Exercise details
Extend the court opinion excerpt about the plaintiffs' motion to amend the pretrial scheduling order, starting right after its last sentence.

First, Plaintiffs have not demonstrated good cause for amendment of the pretrial scheduling order pursuant to Rule 16(a)(4). Although there is evidence that they were aware of the facts underlying their request to amend earlier, Plaintiffs concede that they knew of them at least by the Fall of 2009. In addition, in correspondence dated March 10, 2010, Plaintiffs' counsel indicated he was considering asserting claims of fraudulent transfer against Defendants. However, Plaintiffs failed to mention such claims in their proposed scheduling order submitted to this court on April 21, 2010. In addition, at the time the scheduling order was entered, Plaintiffs' request that the court revive and extend the deadline for amendment was denied.

Plaintiffs failed to seek leave to amend until this motion was filed on June 3, 2010 — over a half a year after they learned on the underlying facts and six months after the December 1, 2009 deadline set in the pretrial scheduling order. Plaintiffs do not specifically account for the delay, except to note that "[u]ndersigned counsel was out of the state and country in December 2009 and the first part of January 2010 [and f]ollowing a two week jury trial in January 2010, undersigned counsel filed a notice to remove this case to federal court in February 2010."

Supplied material
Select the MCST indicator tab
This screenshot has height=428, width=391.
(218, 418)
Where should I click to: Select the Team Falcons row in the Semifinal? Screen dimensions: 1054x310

Exercise answer
As such, Plaintiffs cannot show that they could not meet the deadline to amend, despite their diligent efforts to do so. As discussed above, Rule 16(b)(4) focuses on the diligence of the party seeking leave to modify the scheduling order. Pumpco v. Schenker, supra, 204 F.R.D. at 668 (properly construed, "good cause" under Rule 16(b)(4) is solely related to whether the scheduling deadlines can or cannot be met, despite a party's diligent efforts). The deadline to amend pleadings was December 1, 2009, and this motion was not filed until June 3, 2010. It is clear that Plaintiffs knew the basis of their additional claims prior to December 1, 2009. Although Plaintiffs suggest that counsel was unavailable during this time, I agree that any such unavailability does not excuse the requirement that Plaintiffs act diligently. Plaintiffs have failed to demonstrate they acted diligently but still could not have moved to amend their complaint before December 1, 2009. As such, I find that Plaintiffs have failed establish good cause under Rule 16(b)(4) to extend the deadline within which they may seek leave to amend the complaint.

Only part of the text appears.